Reputation: 11
I am trying to read a CFD mesh file through MPI-I/O. The file is a Fortran unformatted format with big-endianness, and it contains mixed variables of integer and real*8 (the file starts with block-size integers, followed by x,y,z coordinates of that block). I can manage to read first integers but the real entities are completely wrong or not so accurate. So I simplified the code to reproduce the same error.

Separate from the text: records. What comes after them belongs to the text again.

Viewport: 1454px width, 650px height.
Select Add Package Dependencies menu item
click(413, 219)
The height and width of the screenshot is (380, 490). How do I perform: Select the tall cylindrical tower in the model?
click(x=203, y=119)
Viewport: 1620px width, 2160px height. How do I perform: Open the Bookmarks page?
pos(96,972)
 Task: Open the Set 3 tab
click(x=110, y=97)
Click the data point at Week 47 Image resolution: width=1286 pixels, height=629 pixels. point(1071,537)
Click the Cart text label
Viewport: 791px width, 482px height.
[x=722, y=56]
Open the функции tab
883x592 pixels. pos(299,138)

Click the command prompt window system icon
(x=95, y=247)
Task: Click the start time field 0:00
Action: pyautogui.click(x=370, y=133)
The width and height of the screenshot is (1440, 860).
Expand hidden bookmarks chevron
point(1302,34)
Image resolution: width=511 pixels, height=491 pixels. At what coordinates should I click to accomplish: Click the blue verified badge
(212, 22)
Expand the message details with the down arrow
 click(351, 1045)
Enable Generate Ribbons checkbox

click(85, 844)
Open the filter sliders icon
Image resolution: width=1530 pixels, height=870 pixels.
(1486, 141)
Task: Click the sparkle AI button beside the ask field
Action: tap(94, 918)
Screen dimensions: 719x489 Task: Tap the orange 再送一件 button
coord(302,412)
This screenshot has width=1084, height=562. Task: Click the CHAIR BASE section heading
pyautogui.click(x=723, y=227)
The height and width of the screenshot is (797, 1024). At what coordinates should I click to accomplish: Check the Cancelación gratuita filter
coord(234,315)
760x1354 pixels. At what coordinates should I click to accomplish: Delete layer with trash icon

It writes one real value to the file in Fortran unformatted format and try to read it back from serially and in parallel (through MPI-I/O) :
program readtest
implicit none
include 'mpif.h'
integer :: myrank,nproc,ierr,istatus(MPI_STATUS_SIZE)
integer :: mpifile
integer :: rdsize
integer(kind=MPI_OFFSET_KIND) :: disp
character(len=80) :: mpifiname
double precision :: in,vals,valp
! Define MPI basics
call MPI_INIT(ierr)
call MPI_COMM_RANK(MPI_COMM_WORLD,myrank,ierr)
call MPI_COMM_SIZE(MPI_COMM_WORLD, nproc,ierr)
! Initialize
in = 1.0/7.0
vals = 0.0
valp = 0.0
! Write a serial files
open(10,file='Serial.dat',form='unformatted')
write(10) in
close(10)
! Serial file read
open(10,file='Serial.dat',form='unformatted',status='old')
read(10) vals
close(10)
! Read by MPI-I/O
mpifiname = 'Serial.dat'
disp = 0
call MPI_FILE_OPEN(MPI_COMM_WORLD, mpifiname, &
MPI_MODE_RDONLY, &
MPI_INFO_NULL, mpifile, ierr)
call MPI_FILE_SET_VIEW(mpifile,disp,MPI_BYTE,MPI_BYTE,"external32",&
MPI_INFO_NULL,ierr)
rdsize = 0
if(myrank == 0) rdsize = 1
call MPI_FILE_READ_ORDERED(mpifile, valp, rdsize, MPI_DOUBLE_PRECISION, &
istatus, ierr)
call MPI_FILE_CLOSE(mpifile, ierr)
write(*,*) 'Input: ',in,'Serial:',vals,' Parallel:',valp
call MPI_FINALIZE(ierr)
stop
end
If you compile with the big-endian option (I add '-convert big_endian' option for Intel compiler), the result by Intel MPI slightly differs (It seems to be the byte-related problem):
mpirun -np 1 ./a.out
Input: 0.142857149243355 Serial: 0.142857149243355 Parallel:
0.142857074737549 (from Intel MPI)
Input: 0.142857149243355 Serial: 0.142857149243355 Parallel:
3.398201204542405E-312 (from OpenMPI)
If I abandon the big-endian mode (i.e., replace MPI_FILE_OPEN's data representation to "native" + set disp=4 to skip the first 4-byte record marker of Fortran unformatted format + no extra compilation flag), MPI-I/O reads exactly the same value. However, since the mesh file has been given in big-endian format, I have to keep using '-convert big_endian' option.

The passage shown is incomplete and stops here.